▸ **SOURCE DOCUMENT**:
---

This script creates a GCP VM. How can I tell? Because the resource type is set to google_compute_instance. The name and boot image values for the VM have also been explicitly declared. The machine type of the VM (chipset, CPU count, and amount of RAM) and the Google Cloud zone where the VM will be created were pulled from variables. The referenced variables (var.xxx) should be declared in the variables.tf file and their values can be provided in several different ways, as we’ll cover soon:

variable "zone" {
  description = "Zone for compute resources."
  type        = string
}
variable "machine_type" {
  description = "GCE machine type."
  type        = string
  default     = "n1-standard-4"
}

Anyone using this module can look at my variables.tf and learn something about the variables, which ones have default values, and which ones must be assigned a value.

If you’d like to pass anything back from a module to the caller – either something needed as input to some other module (such as a machine IP address) or something you’d simply like to be printed back to the user when they run the script – you can add that to the outputs.tf file:

output "vm_public_ip" {
//Note: The following line of code should all be on a single line.
    value = google_compute_instance.app_vm.network_
interface.0.access_config.0.nat_ip
    description = "The public IP for the new VM"
}

Once the submodule has been fully defined, it can be called from your root module. Before doing that, though, the top of your root module (main.tf 1 in Figure 4.3) should start by loading the provider you are using for this series of scripts. For us, that’s Google Cloud’s provider, which is documented here: https://registry.terraform.io/providers/hashicorp/google/latest/docs. Our root script will start something like this:

provider "google" {
  project = var.project_id
}

After loading the provider, a typical root module will call all the child modules, pass them any variable values they require, and let them do the majority – if not all – of the work. So, the rest of my main.tf file might look like this:

module "compute" {
  source = "./modules/compute"
  zone   = var.zone
  depends_on = [
    module.storage
  ]
}
module "storage" {
  source     = "./modules/storage"

---

▸ **GIVEN EXERCISE**: Can you continue the Terraform modules walkthrough from the point where it stops? The data that follows comes from a separate source.

▸ **SOURCE DATA**:
---

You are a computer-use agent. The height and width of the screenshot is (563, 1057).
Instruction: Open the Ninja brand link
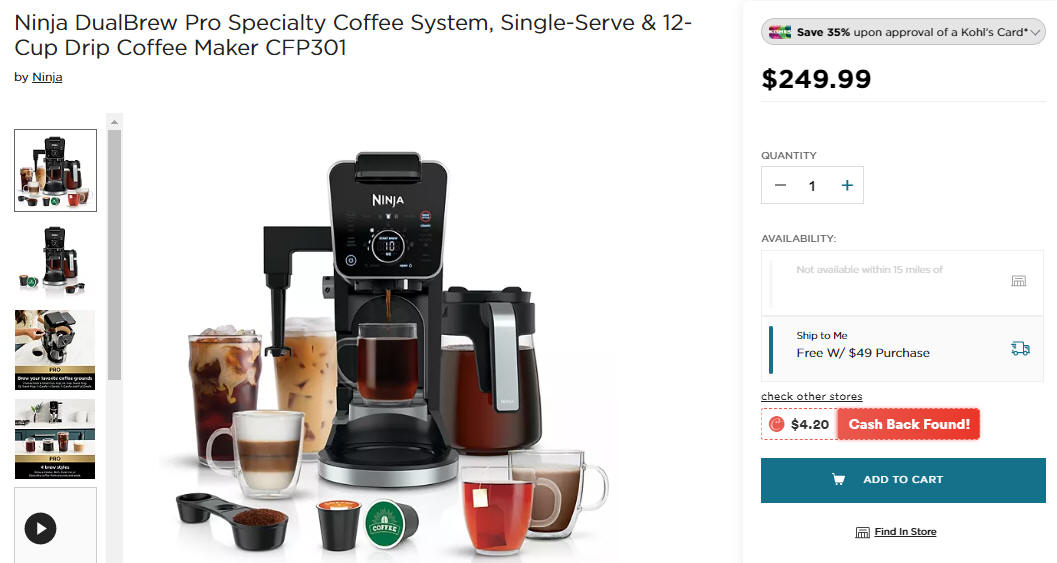47,77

---

▸ **ANSWER TO THE TASK**:
  region     = var.region
  project_id = var.project_id
}

Notice that for compute, I’m specifying the VM’s zone using another variable, but I left out the machine type because I was happy with its default. I also wanted to make sure the GCS bucket was defined before the VM, so I added depends_on to the VM, which tells TF to make sure the storage module has been fully created before processing compute. TF can typically determine a good order of creation based on physical dependencies between resources, but if there is a dependency that TF can’t glean from the script, then this is a way to force ordering.

Since I passed in values to the modules that, once again, came from variables, I must declare or re-declare those variables in the variables.tf file for the root module, like so:

variable "project_id" {
  description = "Project owning defined resources"
  type        = string
}
variable "zone" {
  description = "The default GCP zone"
  type        = string
}
variable "region" {
  description = "The default GCP region"
  type        = string
}

Let’s get back to the variables. There are several ways TF variable values can be provided when executing your scripts, including the following:

  • Via command-line prompts when the script is applied with terraform apply (the default). Upon running the script, TF sees a variable missing a value, and asks you for it then and there.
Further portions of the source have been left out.